Nothing but the lines below from the one containing "Screenshot is 844x2576." through the one containing "TOP (651, 18)" should appear in the answer, exact and without pictures.
-- -- --
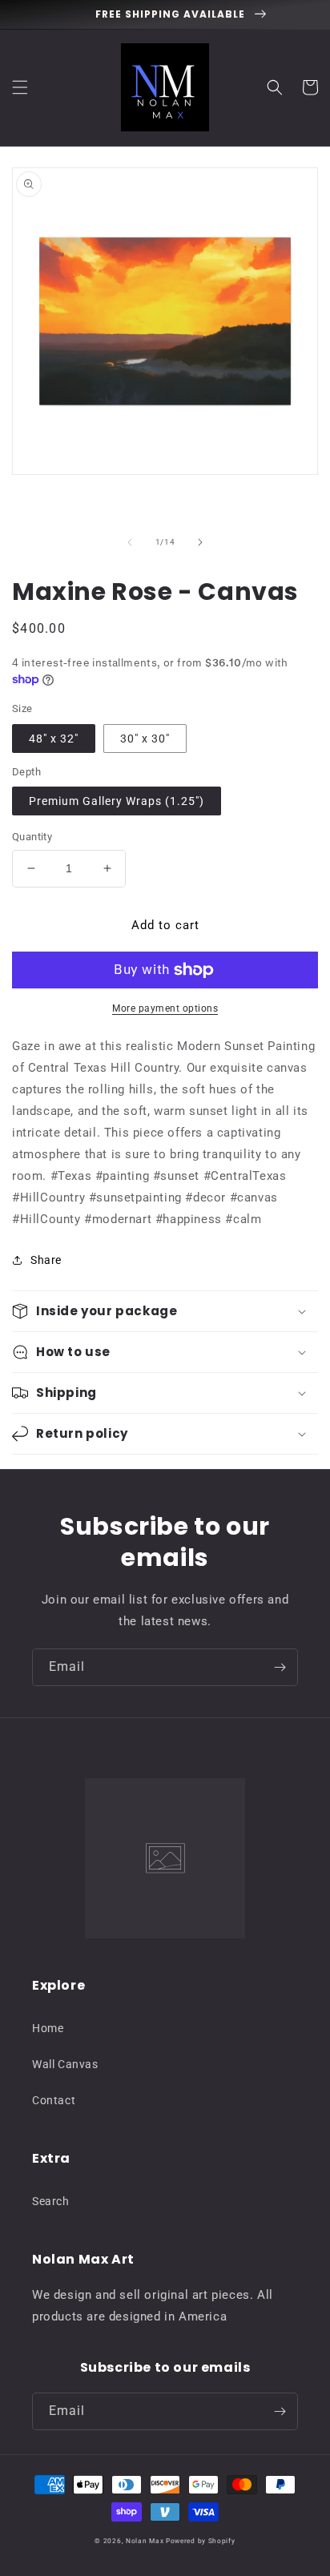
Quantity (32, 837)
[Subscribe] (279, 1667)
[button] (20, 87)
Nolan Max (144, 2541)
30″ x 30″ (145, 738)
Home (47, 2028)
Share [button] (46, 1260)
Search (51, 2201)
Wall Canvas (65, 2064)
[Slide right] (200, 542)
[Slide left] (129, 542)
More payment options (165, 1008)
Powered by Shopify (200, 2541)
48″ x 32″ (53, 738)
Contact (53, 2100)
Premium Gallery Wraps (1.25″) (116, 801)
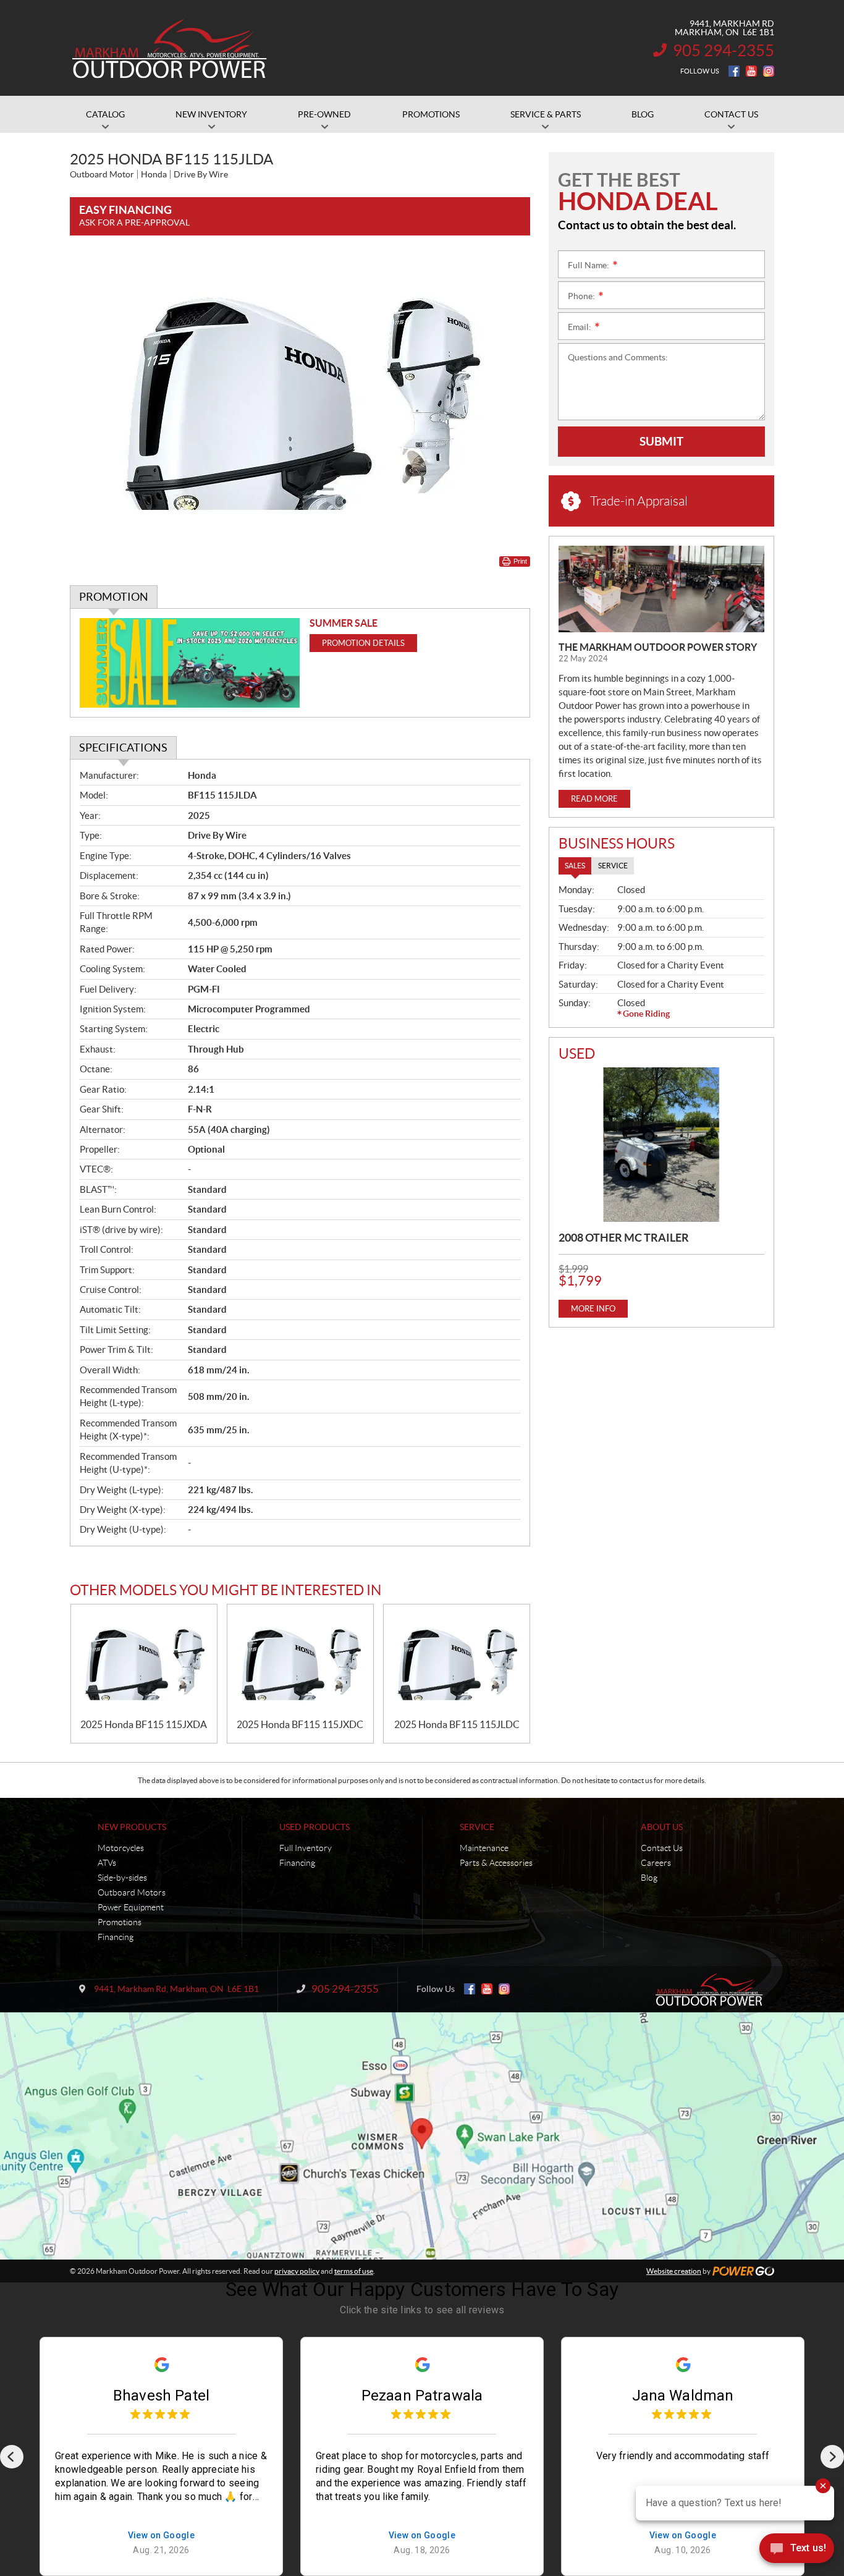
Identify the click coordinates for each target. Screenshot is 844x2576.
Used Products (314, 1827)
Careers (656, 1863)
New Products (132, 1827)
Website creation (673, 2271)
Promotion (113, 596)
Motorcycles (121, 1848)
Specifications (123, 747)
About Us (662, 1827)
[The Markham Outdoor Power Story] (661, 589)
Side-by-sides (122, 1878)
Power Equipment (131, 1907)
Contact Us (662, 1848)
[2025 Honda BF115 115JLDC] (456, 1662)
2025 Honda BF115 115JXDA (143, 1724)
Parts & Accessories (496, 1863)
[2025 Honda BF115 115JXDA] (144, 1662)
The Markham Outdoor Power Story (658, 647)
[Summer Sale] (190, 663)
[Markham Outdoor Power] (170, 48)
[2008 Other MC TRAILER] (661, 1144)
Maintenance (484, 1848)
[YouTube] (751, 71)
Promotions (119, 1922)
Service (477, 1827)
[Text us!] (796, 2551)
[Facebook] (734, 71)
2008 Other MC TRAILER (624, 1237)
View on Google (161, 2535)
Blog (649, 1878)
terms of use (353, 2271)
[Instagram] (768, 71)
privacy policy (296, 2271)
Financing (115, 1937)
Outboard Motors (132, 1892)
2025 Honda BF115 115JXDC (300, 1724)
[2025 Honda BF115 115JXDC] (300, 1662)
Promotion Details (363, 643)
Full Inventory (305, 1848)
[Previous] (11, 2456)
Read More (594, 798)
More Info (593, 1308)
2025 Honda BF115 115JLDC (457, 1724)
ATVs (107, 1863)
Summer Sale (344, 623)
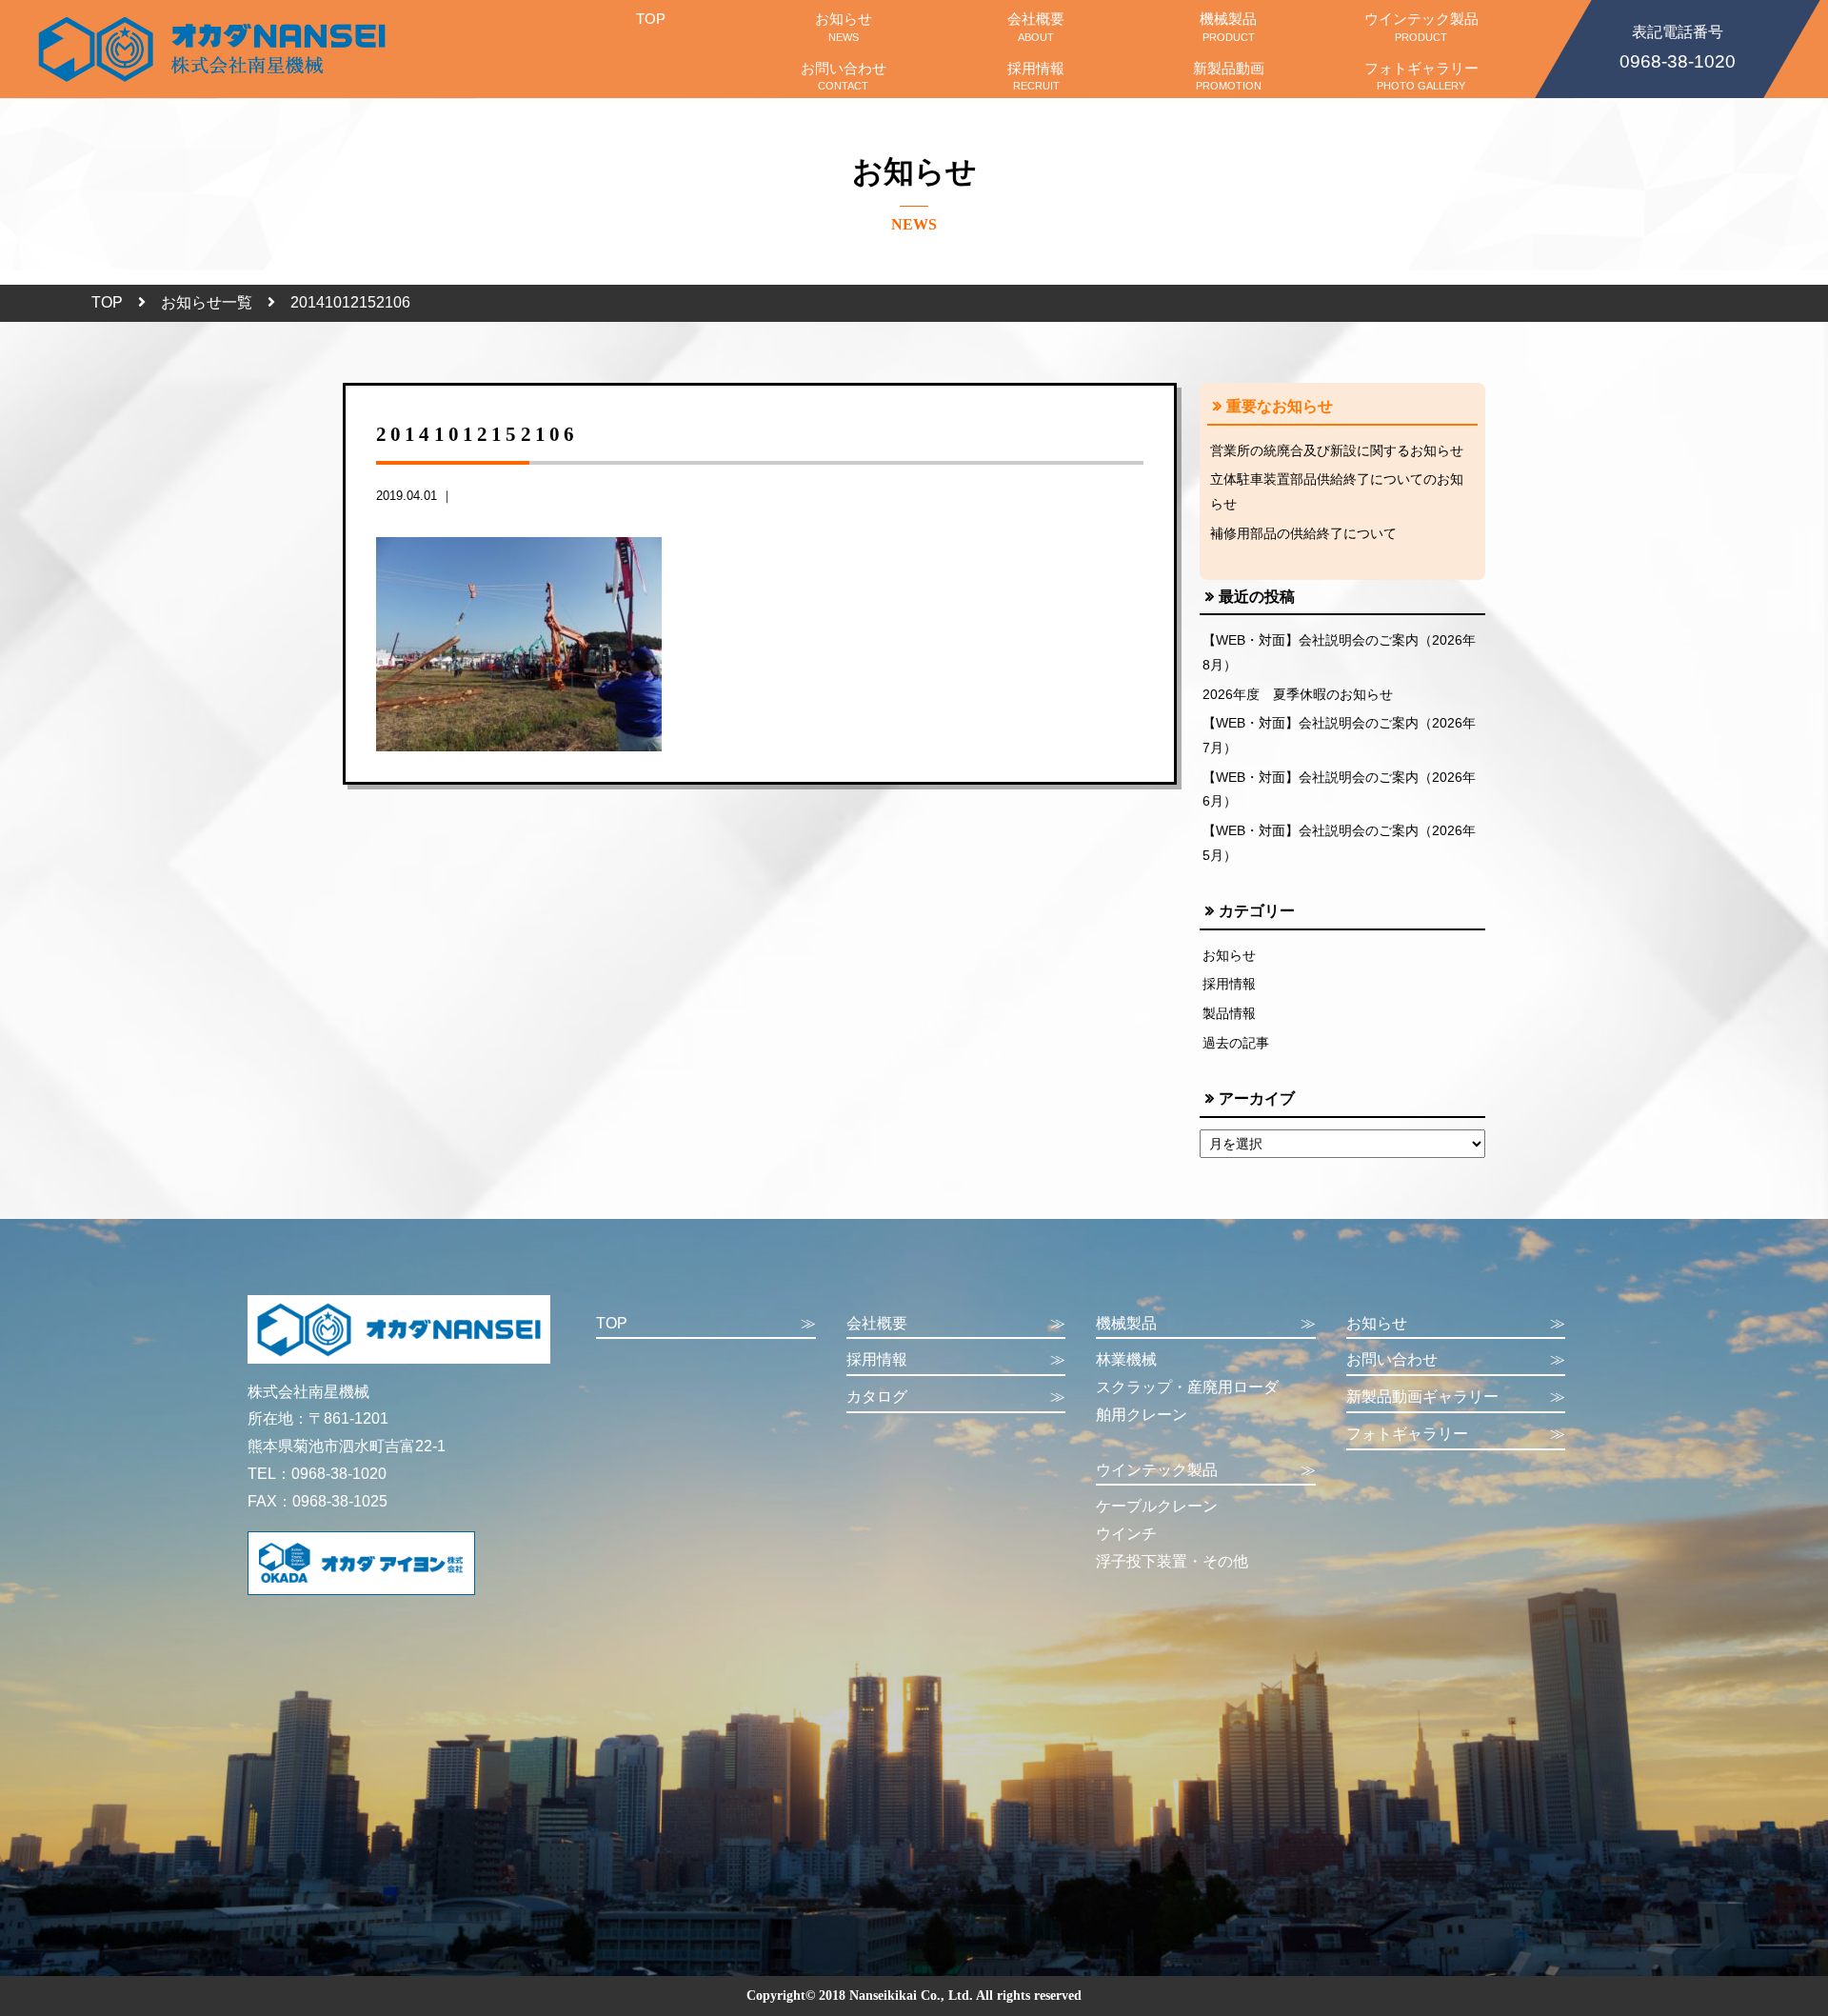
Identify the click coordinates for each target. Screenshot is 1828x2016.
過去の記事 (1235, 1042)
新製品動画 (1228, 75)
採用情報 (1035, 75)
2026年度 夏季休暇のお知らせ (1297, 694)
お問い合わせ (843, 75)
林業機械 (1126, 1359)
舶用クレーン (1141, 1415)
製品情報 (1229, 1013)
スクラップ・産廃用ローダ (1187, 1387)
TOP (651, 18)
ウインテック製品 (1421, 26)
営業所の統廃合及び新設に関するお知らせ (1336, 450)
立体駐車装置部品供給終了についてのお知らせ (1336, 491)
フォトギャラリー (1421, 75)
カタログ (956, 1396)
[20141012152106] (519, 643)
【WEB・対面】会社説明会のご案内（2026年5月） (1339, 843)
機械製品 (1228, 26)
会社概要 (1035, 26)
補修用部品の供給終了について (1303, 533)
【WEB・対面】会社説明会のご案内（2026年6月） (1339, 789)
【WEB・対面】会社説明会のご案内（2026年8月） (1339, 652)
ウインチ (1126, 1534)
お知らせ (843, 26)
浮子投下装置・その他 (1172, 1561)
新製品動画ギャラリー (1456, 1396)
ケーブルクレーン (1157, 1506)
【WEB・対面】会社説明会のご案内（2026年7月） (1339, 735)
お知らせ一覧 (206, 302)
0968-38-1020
-- -- --
## Result
Identify the click coordinates for each target. Screenshot is 844x2576.
Used Products (314, 1827)
Careers (656, 1863)
New Products (132, 1827)
Website creation (673, 2271)
Promotion (113, 596)
Motorcycles (121, 1848)
Specifications (123, 747)
About Us (662, 1827)
[The Markham Outdoor Power Story] (661, 589)
Side-by-sides (122, 1878)
Power Equipment (131, 1907)
Contact Us (662, 1848)
[2025 Honda BF115 115JLDC] (456, 1662)
2025 Honda BF115 115JXDA (143, 1724)
Parts & Accessories (496, 1863)
[2025 Honda BF115 115JXDA] (144, 1662)
The Markham Outdoor Power Story (658, 647)
[Summer Sale] (190, 663)
[Markham Outdoor Power] (170, 48)
[2008 Other MC TRAILER] (661, 1144)
Maintenance (484, 1848)
[YouTube] (751, 71)
Promotions (119, 1922)
Service (477, 1827)
[Text us!] (796, 2551)
[Facebook] (734, 71)
2008 Other MC TRAILER (624, 1237)
View on Google (161, 2535)
Blog (649, 1878)
terms of use (353, 2271)
[Instagram] (768, 71)
privacy policy (296, 2271)
Financing (115, 1937)
Outboard Motors (132, 1892)
2025 Honda BF115 115JXDC (300, 1724)
[2025 Honda BF115 115JXDC] (300, 1662)
Promotion Details (363, 643)
Full Inventory (305, 1848)
[Previous] (11, 2456)
Read More (594, 798)
More Info (593, 1308)
2025 Honda BF115 115JLDC (457, 1724)
ATVs (107, 1863)
Summer Sale (344, 623)
Identify the click coordinates for each target. Screenshot is 1828x2016.
過去の記事 (1235, 1042)
新製品動画 (1228, 75)
採用情報 (1035, 75)
2026年度 夏季休暇のお知らせ (1297, 694)
お問い合わせ (843, 75)
林業機械 (1126, 1359)
舶用クレーン (1141, 1415)
製品情報 (1229, 1013)
スクラップ・産廃用ローダ (1187, 1387)
TOP (651, 18)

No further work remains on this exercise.